毎日毎日、虐待で子供が殺された、とか、女性が男に殺された・とか、痛ましい事件が報道されます。それらのひとつひとつは事実なんだけれど・・・木を見て森を見ず、というのか、客観的視点を失って、冷静な判断ができなくなっているというか、報道に流される世論に危うさを感じないではいられません。
果たしてそれらの報道は報道に値するのかどうか、もう少し冷静に見て欲しいと思う私です。
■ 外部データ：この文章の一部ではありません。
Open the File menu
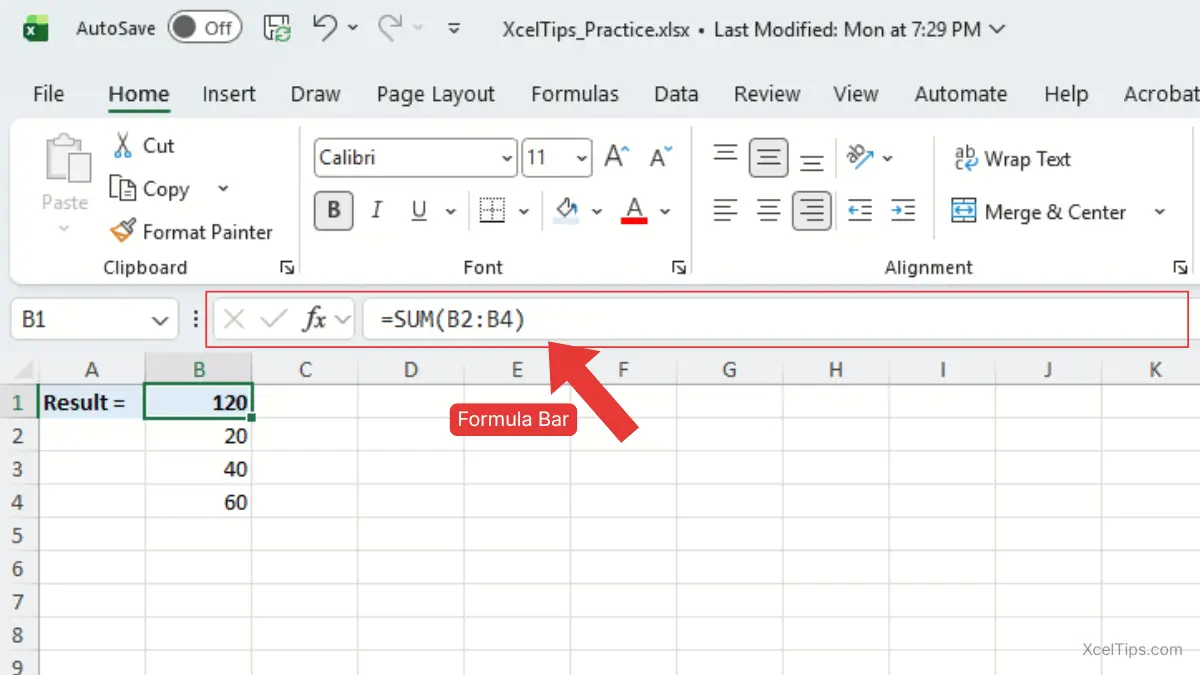 point(48,94)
確かに痛ましいことだけれど、世界にははるかに痛ましい出来事が溢れてて、それらも私たちの暮らしと無関係ではないのだけれど・・・。
虐待死はこの十年ほどは、年100人以下だけれど、1950年代は今の十倍くらいの件数があったし、人口で補正しても五倍くらいの発生件数がありました。
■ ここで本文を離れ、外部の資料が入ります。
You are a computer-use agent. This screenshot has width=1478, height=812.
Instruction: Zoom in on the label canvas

殺人事件にしても、強姦事件にしても、やはり、同じように減少しています。世界的にみても、日本は犯罪発生率が特に低い国で、安全な国です。日本に比べ、世界ではどのような暴力があり、どのように犯罪が発生しているか、その痛ましい現実にこそ目を向けるべきではないかと。
報道される事実ではなく、報道されない事実にこそ目を向け、問題の本質を理解して欲しいものです。
殺人事件で言えば、女性、子供が被害者の場合は大きく報道されるけれど、男性が被害者の場合は報道される割合が少なくなります。実際には、男性の被害も少なくないのだけれどね。この辺りは男性差別と言っていい偏見があります。
また、自殺を見てみれば、昨年あたりは21000人ほどが亡くなってて、男は女の倍ほど死んでいます。毎日六十人が死んでて男が40人、女が20人の割合。不審死の場合は自殺にカウントされないから、実数はさらに多くなります。これらの死はまったくニュースにはならないし、世間もほとんど問題視しません。
自分で死んでるんだから、勝手に死ねば・・という世論なのかもしれないけれど、自殺に追い込まれるのは、必ずしも本人のせいではないし、本人にとっては不合理なものでしょう。
自殺にせよ、殺人事件にせよ、人の命が断たれることについて、もう少し冷静に議論し、そんな痛ましいことにならないようにするにはどうすればいいのか、を考えるべきでしょう、悪者探しと、バッシングでは何も解決しませんからね。